I had two dreams the other night with recurring themes. In the first, we were having a World Affairs Council reunion at our house. Except it wasn’t just WAC members, it was everyone who had impacted my life in the last seven years, crowded into and around our front yard, grilling burgers under the night sky and drinking punch beside a giant bonfire. It was a tense affair because the new WAC members felt threatened and intimidated by the old WACcers, afraid we’d come back and take over or something, while the alumni just reminisced about the good old days and how much fun we had.

The second dream was long and involved, but included a trip to my high school auditorium. While wandering up and down the rows of wooden seats, the backs of the chairs suddenly started to catch fire as if someone had smeared oil along the tops of them and tossed a match. I calmly bent down, blowing on the chairs to put the fire out, working my way along the aisles to make sure all the flames were put to rest.

If you ever do a Google search for the meaning of fire in dreams, you’ll probably find yourself as frustrated as I was because dream analysis is all a bunch of bologne. Apparently, fire can mean pretty much anything in a dream (surprised?), but there was a theme picked up by all the different articles. Though the writers observed that fire can be positive or negative, destructive or life-bringing, comforting or threatening, it was also often linked with destroying or cutting ties to one’s past. That, or an inability to do so.

I’ve had a reversal of fortunes in the last six years of college in regards to my memory. When I began college, I had very poor short-term memory, to the extent that I would often forget conversations while having them, couldn’t keep appointments, and had to write everything down to remember anything. I got lost because I couldn’t recall directions, and I had trouble with just about everything. But sometime during my freshman year, my memory drastically improved (which is a story for another time).
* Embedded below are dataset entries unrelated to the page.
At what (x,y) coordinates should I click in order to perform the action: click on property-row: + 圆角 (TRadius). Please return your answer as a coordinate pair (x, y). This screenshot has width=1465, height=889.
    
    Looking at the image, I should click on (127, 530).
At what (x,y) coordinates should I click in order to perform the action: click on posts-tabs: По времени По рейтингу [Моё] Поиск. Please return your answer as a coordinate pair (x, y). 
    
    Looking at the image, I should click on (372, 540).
Since then, it has continued improving, and now I remember pretty much everything. I haven’t gone to the complete opposite end of the spectrum (just like my memory was never completely non-existant), but I do remember more than most people I think.

I remember specific feelings, able to almost relive them, and I remember entire conversations, their twists and turns. I still can’t quote movies all that well, but that’s because I never try to remember movies. In general, I can now look back over the last decade and put just about everything together in my mind.
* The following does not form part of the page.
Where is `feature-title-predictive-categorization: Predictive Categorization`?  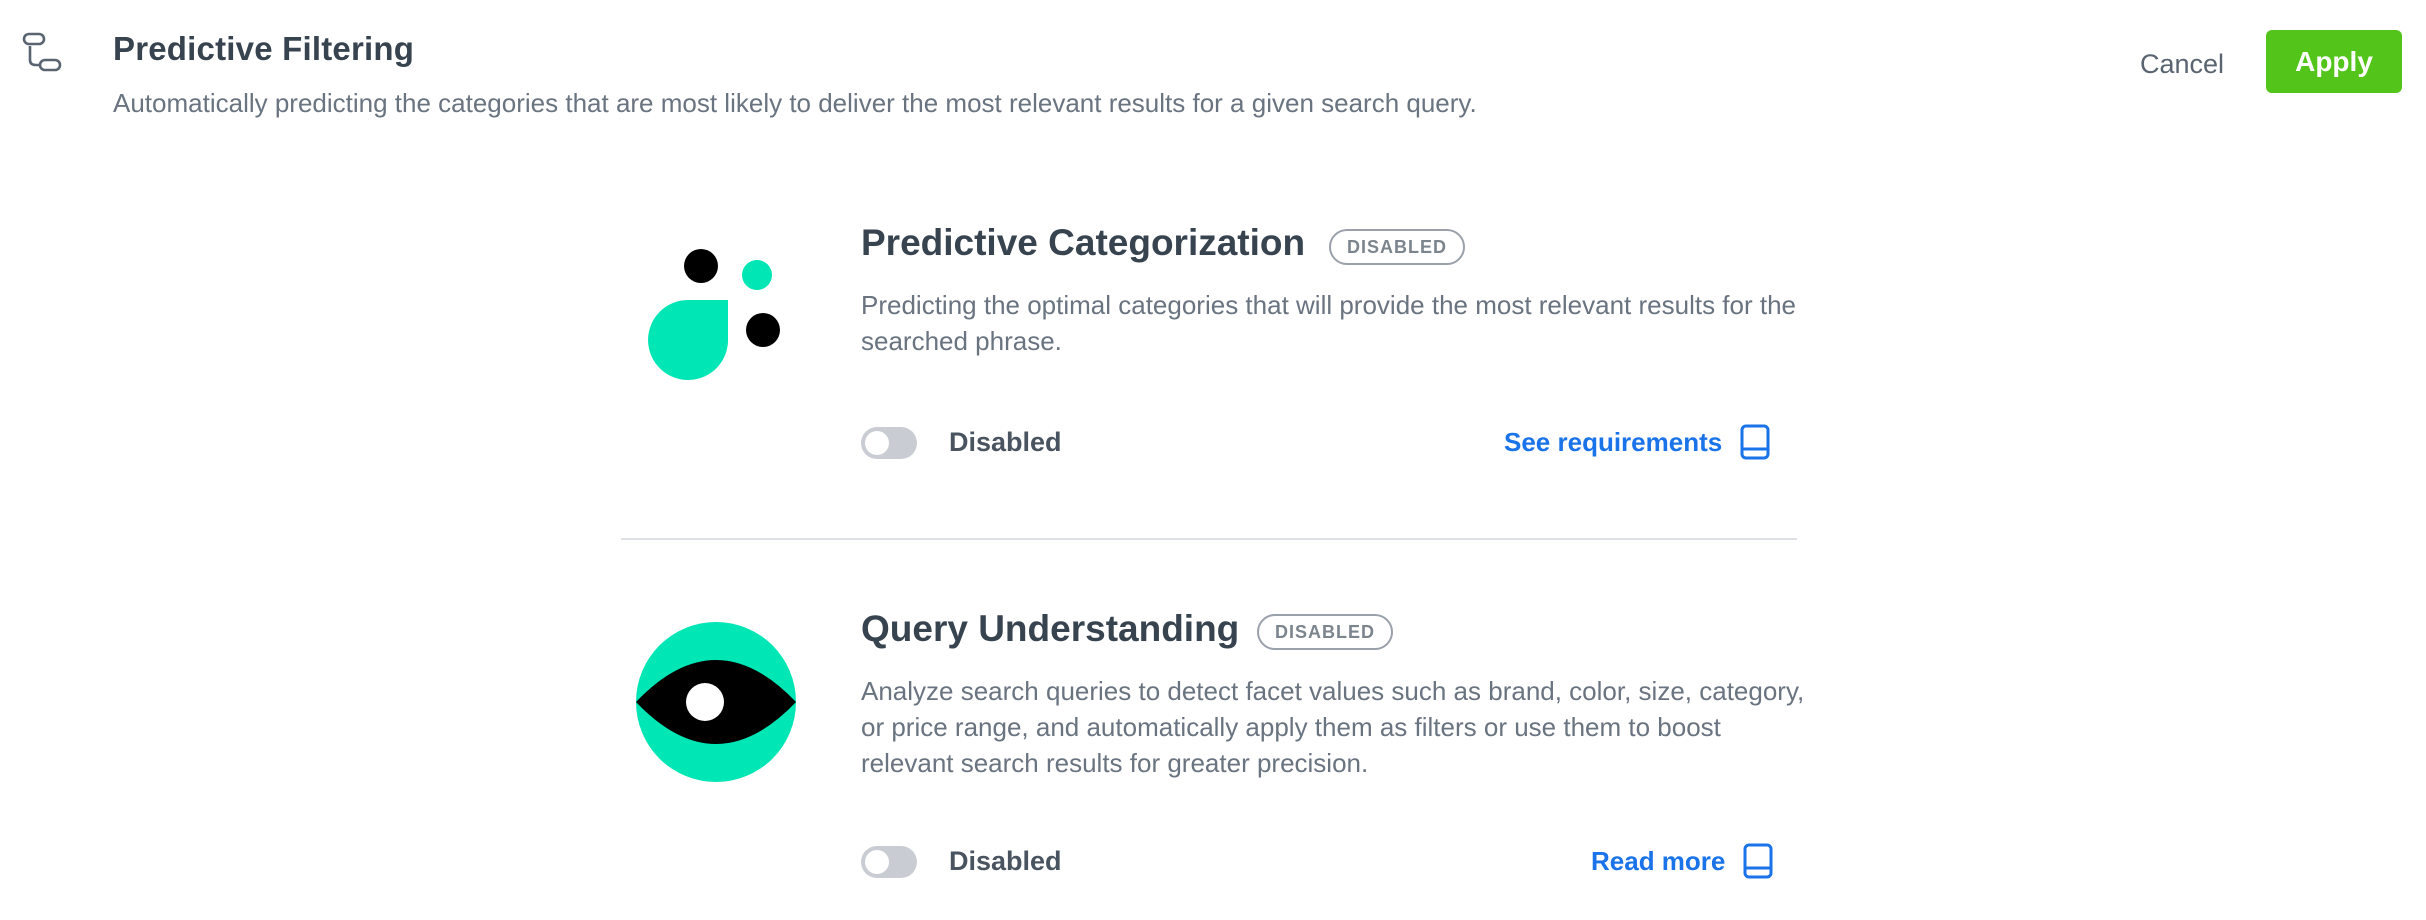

This means that I can’t let anything go, though, and while I’m much better at keeping myself from dwelling on sorrow and loss (having let it go emotionally, at least), I can’t forget any of those experiences.
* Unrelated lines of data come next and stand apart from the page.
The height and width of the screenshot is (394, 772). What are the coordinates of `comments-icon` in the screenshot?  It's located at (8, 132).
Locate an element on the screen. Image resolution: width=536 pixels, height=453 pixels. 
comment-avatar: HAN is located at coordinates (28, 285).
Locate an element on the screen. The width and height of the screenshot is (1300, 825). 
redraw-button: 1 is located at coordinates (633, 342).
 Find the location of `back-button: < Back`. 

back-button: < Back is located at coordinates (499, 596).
But really, I don’t want to. I treasure the memories with fondness, and I am glad that I can look back and remember exactly what it was like to be somewhere or do something. It helps keep me from yearning for the past, or from putting it on a pedestal. My memory keeps me firmly grounded in reality.

No, I don’t want to burn those memories, or forget where I came from. But just because that bridge is there, that doesn’t mean I want to cross back over it either. I’m happy just to know it exists.